Students / Subjects

Handbook >> Unemployment >>

Comparing Unemployment Among Countries

Unemployment varies from country to country due to many different factors.  The recent trend in Europe has been a rise in unemployment from about 2 percent in the past to about 10 percent in some countries in the current years.  This stems from several reasons, but is mainly due to the generous benefits that European countries offer the unemployed.  In the United States, individuals without jobs are offered unemployment benefits for only a short period of time, while in Europe many countries allow individuals to collect for years.  In both Europe and the United States the demand for unskilled workers has greatly decreased as more and more skilled workers are filling the market in this technological day and age.  However, the United States has seen this effect wages rather than unemployment, but Europe has seen a dramatic increase in unemployment.  And this is not the case in every European country, as policies differ slightly from place to place, but overall unemployment has been much higher in Europe than in the United States.

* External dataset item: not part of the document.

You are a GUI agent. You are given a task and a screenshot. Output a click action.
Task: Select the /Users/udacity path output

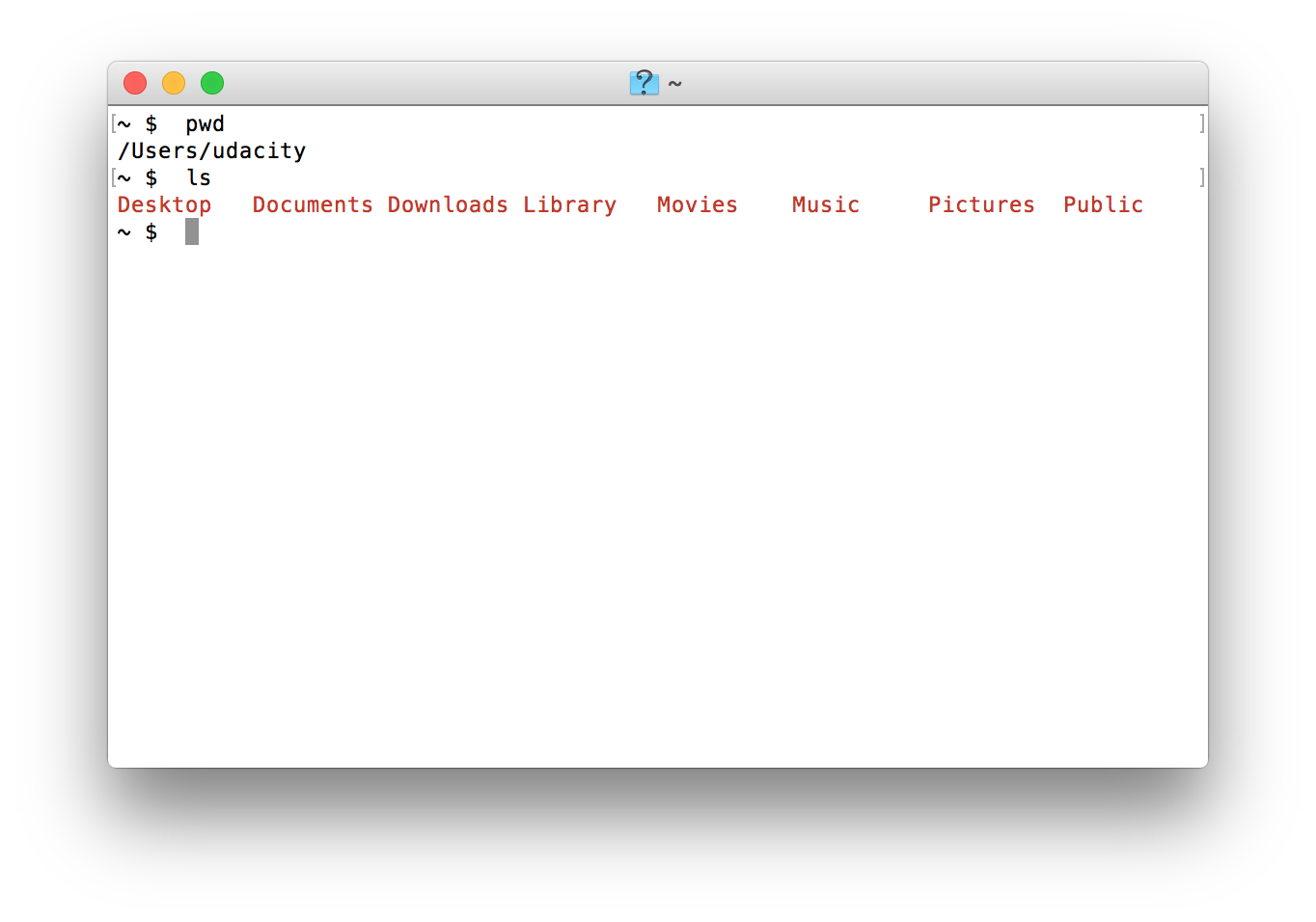[210, 150]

Some countries also have a different measure of unemployment than the United States or other European countries.  For instance, China measures it unemployment through a registered database.  It does not take into account those who are unregistered and it does include those workers who have been laid-off which is not included in United States or European statistics.  In 2003, the registered unemployment rate in China was about 4 percent which was higher than the previous years. Japan saw record-high unemployment rates for them between 2001 and 2003 with numbers around 5 percent. Many African countries face very high numbers of unemployment rates and many Latin American countries fall between 6 and 10 percent.

The reason that there is high unemployment in much of Africa and throughout Latin America is due to under developed infrastructures and economies.  In order to solve the unemployment problems there, they must enact government policies to improve the economy.  In Europe, unemployment derives from the sheer fact that they are able to receive benefits without working.  This scenario can be described as a Moral Hazard.